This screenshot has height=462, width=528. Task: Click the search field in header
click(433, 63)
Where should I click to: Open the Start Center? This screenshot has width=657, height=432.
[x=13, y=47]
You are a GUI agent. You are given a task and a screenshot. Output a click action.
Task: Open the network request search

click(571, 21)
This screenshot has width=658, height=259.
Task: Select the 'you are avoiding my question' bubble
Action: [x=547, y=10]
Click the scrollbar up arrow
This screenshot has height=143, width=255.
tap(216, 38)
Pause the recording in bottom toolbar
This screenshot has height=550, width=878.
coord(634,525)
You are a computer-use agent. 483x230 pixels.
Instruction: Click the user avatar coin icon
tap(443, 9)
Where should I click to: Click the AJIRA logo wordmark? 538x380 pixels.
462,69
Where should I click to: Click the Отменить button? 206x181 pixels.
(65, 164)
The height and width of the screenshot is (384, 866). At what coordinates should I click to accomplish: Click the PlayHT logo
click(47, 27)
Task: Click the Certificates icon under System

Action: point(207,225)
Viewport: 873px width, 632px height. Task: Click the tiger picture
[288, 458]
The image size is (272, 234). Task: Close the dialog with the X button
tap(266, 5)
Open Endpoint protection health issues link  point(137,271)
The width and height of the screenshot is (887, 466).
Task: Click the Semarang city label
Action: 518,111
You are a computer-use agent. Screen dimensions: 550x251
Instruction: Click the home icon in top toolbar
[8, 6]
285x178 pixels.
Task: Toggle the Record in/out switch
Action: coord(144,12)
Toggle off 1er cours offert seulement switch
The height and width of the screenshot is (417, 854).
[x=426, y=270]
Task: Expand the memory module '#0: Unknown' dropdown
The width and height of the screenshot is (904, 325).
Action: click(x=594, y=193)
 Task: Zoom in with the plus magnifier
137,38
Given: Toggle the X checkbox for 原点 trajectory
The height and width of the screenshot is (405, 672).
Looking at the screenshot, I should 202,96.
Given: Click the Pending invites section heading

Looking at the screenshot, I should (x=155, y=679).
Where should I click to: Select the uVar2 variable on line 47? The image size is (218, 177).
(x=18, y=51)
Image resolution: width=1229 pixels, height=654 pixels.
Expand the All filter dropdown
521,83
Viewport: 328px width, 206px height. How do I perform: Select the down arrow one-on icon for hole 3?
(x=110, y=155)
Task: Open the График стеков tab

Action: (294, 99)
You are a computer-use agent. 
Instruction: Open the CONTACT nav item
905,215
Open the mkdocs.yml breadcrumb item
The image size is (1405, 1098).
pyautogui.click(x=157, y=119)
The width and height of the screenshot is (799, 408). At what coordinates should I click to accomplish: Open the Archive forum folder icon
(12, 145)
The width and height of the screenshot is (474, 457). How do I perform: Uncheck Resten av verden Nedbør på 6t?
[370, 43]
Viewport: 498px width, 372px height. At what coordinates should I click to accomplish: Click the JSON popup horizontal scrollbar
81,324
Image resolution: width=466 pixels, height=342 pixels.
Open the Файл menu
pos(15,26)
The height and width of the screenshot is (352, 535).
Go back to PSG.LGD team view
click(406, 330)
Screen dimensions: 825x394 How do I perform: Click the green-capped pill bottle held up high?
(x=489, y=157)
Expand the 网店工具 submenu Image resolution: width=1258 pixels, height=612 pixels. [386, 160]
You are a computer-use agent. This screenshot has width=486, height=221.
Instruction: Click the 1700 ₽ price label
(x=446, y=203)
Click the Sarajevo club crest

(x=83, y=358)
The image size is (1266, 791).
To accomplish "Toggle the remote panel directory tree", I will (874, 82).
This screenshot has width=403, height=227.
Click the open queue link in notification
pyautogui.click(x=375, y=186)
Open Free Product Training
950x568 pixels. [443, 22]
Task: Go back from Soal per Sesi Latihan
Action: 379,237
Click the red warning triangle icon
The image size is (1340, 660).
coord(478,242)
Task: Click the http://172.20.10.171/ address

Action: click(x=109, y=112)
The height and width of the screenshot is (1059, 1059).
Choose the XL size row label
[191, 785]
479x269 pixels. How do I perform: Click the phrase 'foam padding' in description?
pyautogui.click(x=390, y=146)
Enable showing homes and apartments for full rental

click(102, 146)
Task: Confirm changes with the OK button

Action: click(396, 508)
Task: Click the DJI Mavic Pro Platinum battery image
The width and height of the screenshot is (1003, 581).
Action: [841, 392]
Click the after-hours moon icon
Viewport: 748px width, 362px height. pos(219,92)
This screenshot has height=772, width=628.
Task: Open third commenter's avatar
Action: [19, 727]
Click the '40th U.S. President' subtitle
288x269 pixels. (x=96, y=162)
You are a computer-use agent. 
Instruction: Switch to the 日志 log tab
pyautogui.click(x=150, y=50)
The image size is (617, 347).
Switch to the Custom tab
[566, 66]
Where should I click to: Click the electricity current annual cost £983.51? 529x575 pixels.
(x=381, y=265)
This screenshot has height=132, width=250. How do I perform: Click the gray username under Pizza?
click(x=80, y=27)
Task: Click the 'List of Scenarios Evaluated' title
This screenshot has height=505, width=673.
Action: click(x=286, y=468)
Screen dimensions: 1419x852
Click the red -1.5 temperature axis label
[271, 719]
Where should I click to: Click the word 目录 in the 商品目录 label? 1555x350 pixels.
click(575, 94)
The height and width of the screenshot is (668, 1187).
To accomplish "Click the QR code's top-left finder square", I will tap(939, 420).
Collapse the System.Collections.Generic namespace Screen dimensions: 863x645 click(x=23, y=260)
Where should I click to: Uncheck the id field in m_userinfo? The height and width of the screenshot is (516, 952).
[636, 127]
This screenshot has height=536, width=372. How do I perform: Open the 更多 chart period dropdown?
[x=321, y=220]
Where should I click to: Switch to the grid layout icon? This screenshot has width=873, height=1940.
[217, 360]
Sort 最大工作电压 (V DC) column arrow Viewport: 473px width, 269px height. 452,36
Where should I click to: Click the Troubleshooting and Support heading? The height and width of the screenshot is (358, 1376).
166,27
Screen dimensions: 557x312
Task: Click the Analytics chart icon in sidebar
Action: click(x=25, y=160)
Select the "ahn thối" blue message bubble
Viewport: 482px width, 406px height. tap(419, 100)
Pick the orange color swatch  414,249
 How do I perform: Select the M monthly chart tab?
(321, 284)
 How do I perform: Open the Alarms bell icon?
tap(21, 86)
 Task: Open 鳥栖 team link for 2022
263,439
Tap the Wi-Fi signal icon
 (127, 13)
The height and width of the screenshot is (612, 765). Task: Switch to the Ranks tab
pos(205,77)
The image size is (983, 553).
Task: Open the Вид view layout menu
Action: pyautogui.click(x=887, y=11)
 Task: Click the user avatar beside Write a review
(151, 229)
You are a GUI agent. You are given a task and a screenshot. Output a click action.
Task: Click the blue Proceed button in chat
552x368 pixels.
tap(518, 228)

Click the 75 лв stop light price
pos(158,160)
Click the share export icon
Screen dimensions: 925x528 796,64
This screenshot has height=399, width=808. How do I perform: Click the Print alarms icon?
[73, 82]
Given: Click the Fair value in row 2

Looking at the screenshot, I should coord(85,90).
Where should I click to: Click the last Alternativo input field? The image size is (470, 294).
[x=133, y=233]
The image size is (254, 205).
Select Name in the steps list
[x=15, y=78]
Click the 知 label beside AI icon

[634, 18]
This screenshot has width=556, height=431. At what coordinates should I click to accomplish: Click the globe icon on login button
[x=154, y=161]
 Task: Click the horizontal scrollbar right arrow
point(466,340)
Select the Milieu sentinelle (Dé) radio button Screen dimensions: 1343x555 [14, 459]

=-=-=-=-=

• _Your instructions_
Would you please repeat all the entries exactly as written?

• _The answer_
This screenshot has height=462, width=528. Task: Click the search field in header
click(433, 63)
Where should I click to: Open the Start Center? This screenshot has width=657, height=432.
[x=13, y=47]
You are a GUI agent. You are given a task and a screenshot. Output a click action.
Task: Open the network request search

click(571, 21)
This screenshot has width=658, height=259.
Task: Select the 'you are avoiding my question' bubble
Action: [x=547, y=10]
Click the scrollbar up arrow
This screenshot has height=143, width=255.
tap(216, 38)
Pause the recording in bottom toolbar
This screenshot has height=550, width=878.
coord(634,525)
You are a computer-use agent. 483x230 pixels.
Instruction: Click the user avatar coin icon
tap(443, 9)
Where should I click to: Click the AJIRA logo wordmark? 538x380 pixels.
462,69
Where should I click to: Click the Отменить button? 206x181 pixels.
(65, 164)
The height and width of the screenshot is (384, 866). At what coordinates should I click to accomplish: Click the PlayHT logo
click(47, 27)
Task: Click the Certificates icon under System

Action: point(207,225)
Viewport: 873px width, 632px height. Task: Click the tiger picture
[288, 458]
The image size is (272, 234). Task: Close the dialog with the X button
tap(266, 5)
Open Endpoint protection health issues link  point(137,271)
The width and height of the screenshot is (887, 466).
Task: Click the Semarang city label
Action: 518,111
You are a computer-use agent. Screen dimensions: 550x251
Instruction: Click the home icon in top toolbar
[8, 6]
285x178 pixels.
Task: Toggle the Record in/out switch
Action: coord(144,12)
Toggle off 1er cours offert seulement switch
The height and width of the screenshot is (417, 854).
[x=426, y=270]
Task: Expand the memory module '#0: Unknown' dropdown
The width and height of the screenshot is (904, 325).
Action: click(x=594, y=193)
 Task: Zoom in with the plus magnifier
137,38
Given: Toggle the X checkbox for 原点 trajectory
The height and width of the screenshot is (405, 672).
Looking at the screenshot, I should 202,96.
Given: Click the Pending invites section heading

Looking at the screenshot, I should (x=155, y=679).
Where should I click to: Select the uVar2 variable on line 47? The image size is (218, 177).
(x=18, y=51)
Image resolution: width=1229 pixels, height=654 pixels.
Expand the All filter dropdown
521,83
Viewport: 328px width, 206px height. How do I perform: Select the down arrow one-on icon for hole 3?
(x=110, y=155)
Task: Open the График стеков tab

Action: (294, 99)
You are a computer-use agent. 
Instruction: Open the CONTACT nav item
905,215
Open the mkdocs.yml breadcrumb item
The image size is (1405, 1098).
pyautogui.click(x=157, y=119)
The width and height of the screenshot is (799, 408). At what coordinates should I click to accomplish: Open the Archive forum folder icon
(12, 145)
The width and height of the screenshot is (474, 457). How do I perform: Uncheck Resten av verden Nedbør på 6t?
[370, 43]
Viewport: 498px width, 372px height. At what coordinates should I click to accomplish: Click the JSON popup horizontal scrollbar
81,324
Image resolution: width=466 pixels, height=342 pixels.
Open the Файл menu
pos(15,26)
The height and width of the screenshot is (352, 535).
Go back to PSG.LGD team view
click(406, 330)
Screen dimensions: 825x394 How do I perform: Click the green-capped pill bottle held up high?
(x=489, y=157)
Expand the 网店工具 submenu Image resolution: width=1258 pixels, height=612 pixels. [386, 160]
You are a computer-use agent. This screenshot has width=486, height=221.
Instruction: Click the 1700 ₽ price label
(x=446, y=203)
Click the Sarajevo club crest

(x=83, y=358)
The image size is (1266, 791).
To accomplish "Toggle the remote panel directory tree", I will (874, 82).
This screenshot has width=403, height=227.
Click the open queue link in notification
pyautogui.click(x=375, y=186)
Open Free Product Training
950x568 pixels. [443, 22]
Task: Go back from Soal per Sesi Latihan
Action: 379,237
Click the red warning triangle icon
The image size is (1340, 660).
coord(478,242)
Task: Click the http://172.20.10.171/ address

Action: click(x=109, y=112)
The height and width of the screenshot is (1059, 1059).
Choose the XL size row label
[191, 785]
479x269 pixels. How do I perform: Click the phrase 'foam padding' in description?
pyautogui.click(x=390, y=146)
Enable showing homes and apartments for full rental

click(102, 146)
Task: Confirm changes with the OK button

Action: click(396, 508)
Task: Click the DJI Mavic Pro Platinum battery image
The width and height of the screenshot is (1003, 581).
Action: [841, 392]
Click the after-hours moon icon
Viewport: 748px width, 362px height. pos(219,92)
This screenshot has height=772, width=628.
Task: Open third commenter's avatar
Action: [19, 727]
Click the '40th U.S. President' subtitle
288x269 pixels. (x=96, y=162)
You are a computer-use agent. 
Instruction: Switch to the 日志 log tab
pyautogui.click(x=150, y=50)
The image size is (617, 347).
Switch to the Custom tab
[566, 66]
Where should I click to: Click the electricity current annual cost £983.51? 529x575 pixels.
(x=381, y=265)
This screenshot has height=132, width=250. How do I perform: Click the gray username under Pizza?
click(x=80, y=27)
Task: Click the 'List of Scenarios Evaluated' title
This screenshot has height=505, width=673.
Action: click(x=286, y=468)
Screen dimensions: 1419x852
Click the red -1.5 temperature axis label
[271, 719]
Where should I click to: Click the word 目录 in the 商品目录 label? 1555x350 pixels.
click(575, 94)
The height and width of the screenshot is (668, 1187).
To accomplish "Click the QR code's top-left finder square", I will tap(939, 420).
Collapse the System.Collections.Generic namespace Screen dimensions: 863x645 click(x=23, y=260)
Where should I click to: Uncheck the id field in m_userinfo? The height and width of the screenshot is (516, 952).
[636, 127]
This screenshot has height=536, width=372. How do I perform: Open the 更多 chart period dropdown?
[x=321, y=220]
Where should I click to: Switch to the grid layout icon? This screenshot has width=873, height=1940.
[217, 360]
Sort 最大工作电压 (V DC) column arrow Viewport: 473px width, 269px height. 452,36
Where should I click to: Click the Troubleshooting and Support heading? The height and width of the screenshot is (358, 1376).
166,27
Screen dimensions: 557x312
Task: Click the Analytics chart icon in sidebar
Action: click(x=25, y=160)
Select the "ahn thối" blue message bubble
Viewport: 482px width, 406px height. tap(419, 100)
Pick the orange color swatch  414,249
 How do I perform: Select the M monthly chart tab?
(321, 284)
 How do I perform: Open the Alarms bell icon?
tap(21, 86)
 Task: Open 鳥栖 team link for 2022
263,439
Tap the Wi-Fi signal icon
 (127, 13)
The height and width of the screenshot is (612, 765). Task: Switch to the Ranks tab
pos(205,77)
The image size is (983, 553).
Task: Open the Вид view layout menu
Action: pyautogui.click(x=887, y=11)
 Task: Click the user avatar beside Write a review
(151, 229)
You are a GUI agent. You are given a task and a screenshot. Output a click action.
Task: Click the blue Proceed button in chat
552x368 pixels.
tap(518, 228)

Click the 75 лв stop light price
pos(158,160)
Click the share export icon
Screen dimensions: 925x528 796,64
This screenshot has height=399, width=808. How do I perform: Click the Print alarms icon?
[73, 82]
Given: Click the Fair value in row 2

Looking at the screenshot, I should coord(85,90).
Where should I click to: Click the last Alternativo input field? The image size is (470, 294).
[x=133, y=233]
The image size is (254, 205).
Select Name in the steps list
[x=15, y=78]
Click the 知 label beside AI icon

[634, 18]
This screenshot has width=556, height=431. At what coordinates should I click to accomplish: Click the globe icon on login button
[x=154, y=161]
 Task: Click the horizontal scrollbar right arrow
point(466,340)
Select the Milieu sentinelle (Dé) radio button Screen dimensions: 1343x555 [14, 459]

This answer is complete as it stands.